About Supply & Demand — Market Equilibrium

This simulation plots a downward-sloping demand line and an upward-sloping supply line on a price-quantity diagram and finds where they cross. Demand is modelled as P = d0 − dSlope·Q and supply as P = s0 + sSlope·Q. Solving the two for equality gives the equilibrium quantity Q* = (d0 − s0)/(dSlope + sSlope), with the equilibrium price read off either curve at Q*.

The sliders set the demand intercept (willingness to pay), the supply base price (minimum producer cost), and the slope of each curve. Two toggles overlay a price floor (set 25% above P*) or a price ceiling (25% below P*), shading the resulting surplus or shortage as dead-weight loss. The model underpins microeconomics, competition policy, minimum-wage and rent-control debates.

Frequently Asked Questions

What does this supply and demand simulation show?
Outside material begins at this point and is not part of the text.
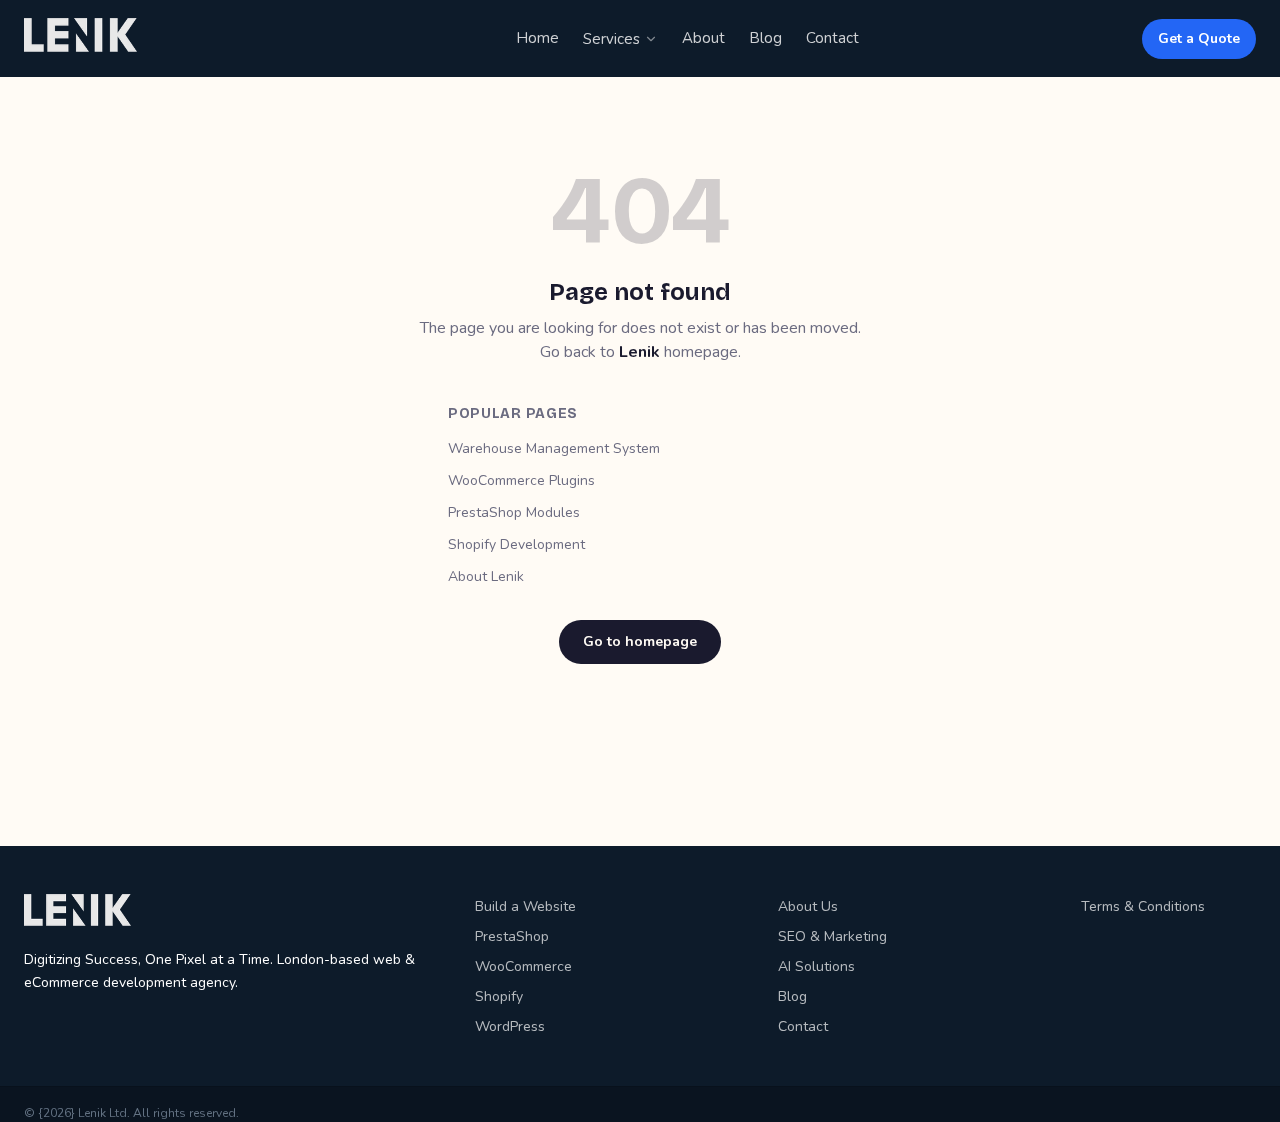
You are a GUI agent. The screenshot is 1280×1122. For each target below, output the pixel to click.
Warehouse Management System (554, 448)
It draws a demand curve and a supply curve and marks their intersection, the market equilibrium E*. At that point the quantity buyers want equals the quantity sellers offer, fixing a single equilibrium price P* and quantity Q*. Shaded triangles show consumer and producer surplus.
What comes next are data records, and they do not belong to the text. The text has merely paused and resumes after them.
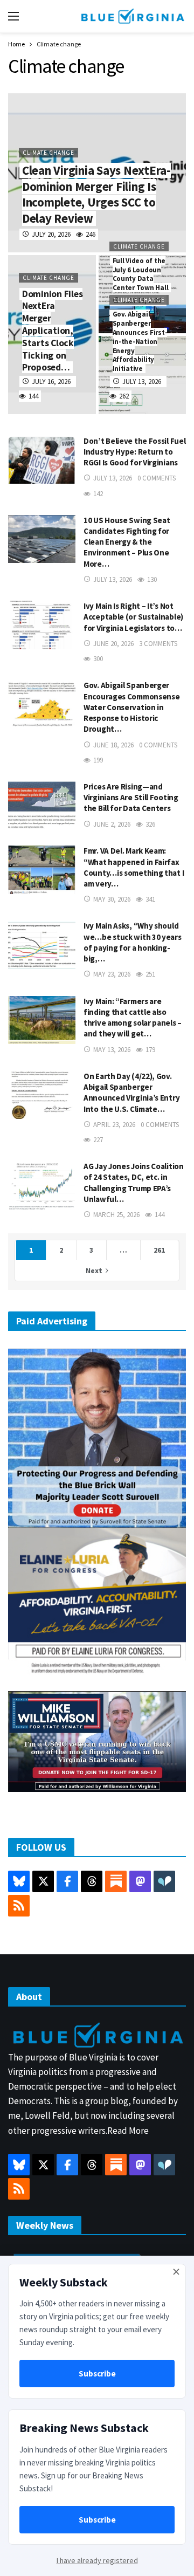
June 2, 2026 (111, 824)
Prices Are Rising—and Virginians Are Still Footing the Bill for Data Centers (131, 797)
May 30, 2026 (111, 899)
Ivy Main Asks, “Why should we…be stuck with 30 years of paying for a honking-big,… (133, 942)
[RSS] (19, 1905)
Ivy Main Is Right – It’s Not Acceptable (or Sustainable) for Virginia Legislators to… (133, 617)
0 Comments (156, 478)
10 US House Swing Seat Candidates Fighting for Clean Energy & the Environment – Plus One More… (127, 542)
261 (159, 1250)
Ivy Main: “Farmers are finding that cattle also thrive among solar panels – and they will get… (133, 1017)
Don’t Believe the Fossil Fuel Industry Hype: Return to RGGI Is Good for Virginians (134, 452)
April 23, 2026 (114, 1124)
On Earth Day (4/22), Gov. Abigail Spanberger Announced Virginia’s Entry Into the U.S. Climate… (131, 1092)
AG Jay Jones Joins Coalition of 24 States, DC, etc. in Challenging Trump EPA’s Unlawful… (134, 1182)
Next (94, 1270)
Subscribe (97, 2373)
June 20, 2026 (113, 643)
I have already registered (97, 2560)
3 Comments (158, 643)
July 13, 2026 (112, 478)
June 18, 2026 (113, 745)
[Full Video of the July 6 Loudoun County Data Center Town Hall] (142, 294)
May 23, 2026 (111, 974)
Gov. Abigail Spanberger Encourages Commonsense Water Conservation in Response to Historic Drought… (131, 707)
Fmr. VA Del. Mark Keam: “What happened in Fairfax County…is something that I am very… (134, 867)
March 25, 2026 (116, 1214)
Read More (128, 2131)
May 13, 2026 (111, 1049)
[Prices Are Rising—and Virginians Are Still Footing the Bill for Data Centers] (41, 805)
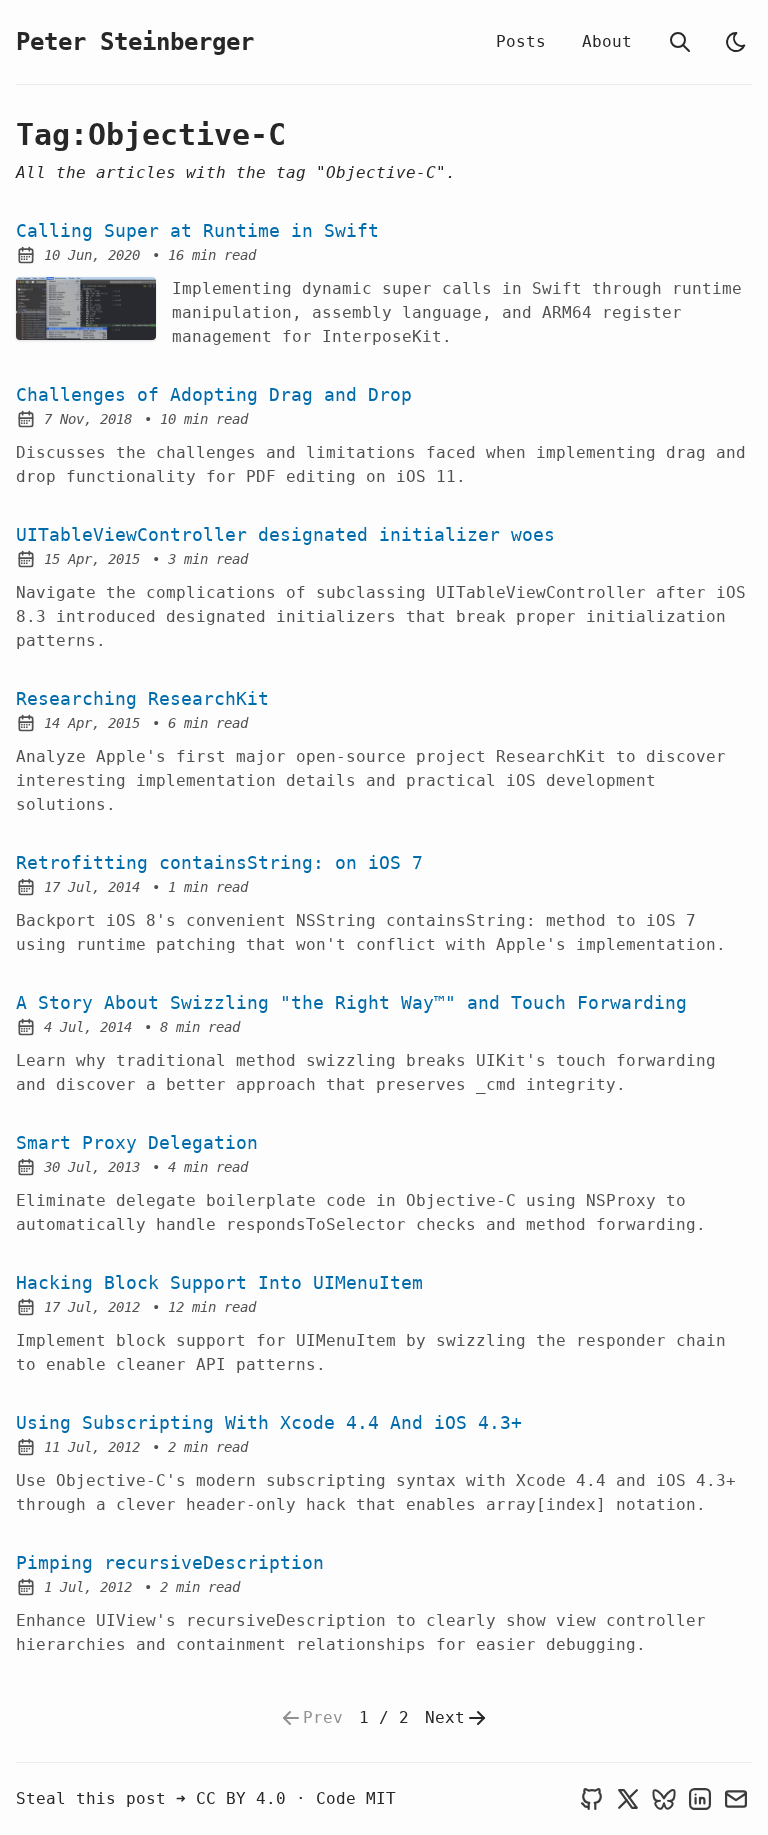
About (607, 41)
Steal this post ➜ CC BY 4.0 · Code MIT (206, 1798)
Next (445, 1717)
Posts (521, 41)
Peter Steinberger (135, 42)
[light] (736, 42)
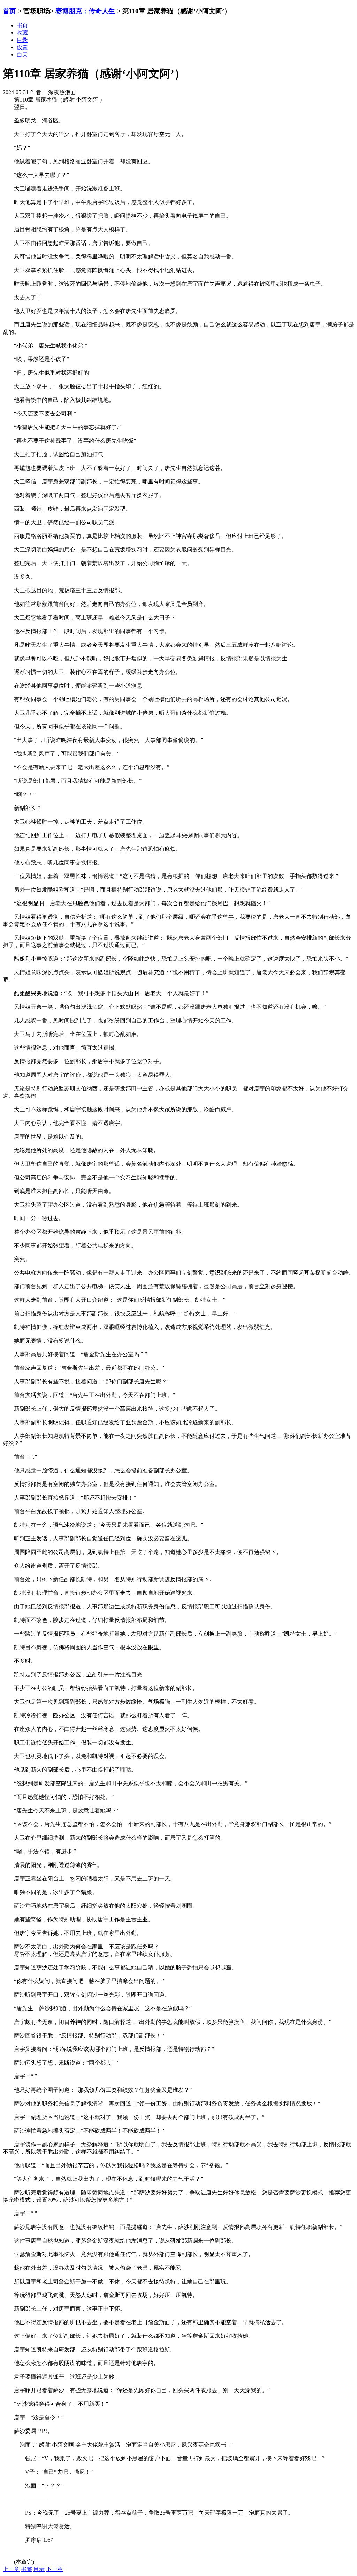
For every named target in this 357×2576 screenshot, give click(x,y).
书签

How is the equilibrium calculated?

Demand is P = d0 − dSlope·Q and supply is P = s0 + sSlope·Q. Setting them equal and solving gives Q* = (d0 − s0)/(dSlope + sSlope), and P* is found by substituting Q* back into the supply equation. The simulation recomputes this instantly whenever a slider moves.
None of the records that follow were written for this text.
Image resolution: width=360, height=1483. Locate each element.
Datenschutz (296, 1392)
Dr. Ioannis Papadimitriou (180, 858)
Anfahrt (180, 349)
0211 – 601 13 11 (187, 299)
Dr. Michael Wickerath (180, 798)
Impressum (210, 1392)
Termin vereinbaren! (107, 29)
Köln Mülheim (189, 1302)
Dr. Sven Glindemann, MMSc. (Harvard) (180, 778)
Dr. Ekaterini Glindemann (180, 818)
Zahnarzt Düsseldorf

What do the four sliders control?

The demand intercept (50–110) sets the highest price any buyer will pay, and the supply base price (0–50) sets the lowest cost any seller accepts. The demand slope (0.30–1.50) and supply slope (0.10–1.20) set how steeply each curve responds to quantity, controlling price sensitivity and the rate at which costs rise.

What are consumer and producer surplus?

Consumer surplus is the value buyers receive above the price they pay — the blue triangle between the demand curve and P*. Producer surplus is the gain to sellers above their cost — the green triangle between P* and the supply curve. Each is computed here as half the base (Q*) times its height.

How does a price floor work in the model?

Toggling the price floor draws a horizontal line 25% above P*, mimicking a minimum wage or guaranteed minimum price. Above equilibrium, the quantity supplied exceeds the quantity demanded, so a surplus forms. The simulation shades the resulting dead-weight loss where mutually beneficial trades no longer happen.

How does a price ceiling work in the model?

The price ceiling line sits 25% below P*, representing controls such as rent caps. Below equilibrium, demand outstrips supply, producing a shortage. The shaded region marks the dead-weight loss — value destroyed because sellers will not supply enough at the capped price.

Is this model physically and economically accurate?

It is a faithful textbook treatment of a single competitive market with linear curves, the standard partial-equilibrium model taught in introductory economics. It assumes perfect competition, no externalities and instant adjustment, so it simplifies real markets where curves are non-linear and prices adjust over time.

Why are the supply and demand curves drawn as straight lines?

Linear curves keep the algebra simple and let the equilibrium be solved exactly, which is why introductory courses use them. Real demand and supply are usually curved, but a straight line is a reasonable local approximation around the equilibrium and makes the geometry of surplus and dead-weight loss easy to see.

What causes dead-weight loss?

Dead-weight loss is the value of trades that would benefit both buyer and seller but do not occur because price is held away from equilibrium. A binding floor or ceiling prevents quantity from reaching Q*, so the combined consumer and producer surplus shrinks; the lost area is shaded red in the diagram.

How does this apply to real-world policy?

The same logic guides debates on minimum wages, rent control, agricultural price supports and ticket caps. Economists use supply and demand diagrams to predict whether a control will create surpluses, shortages or efficiency losses, and to estimate who bears the cost. Experimenting with the sliders shows those trade-offs directly.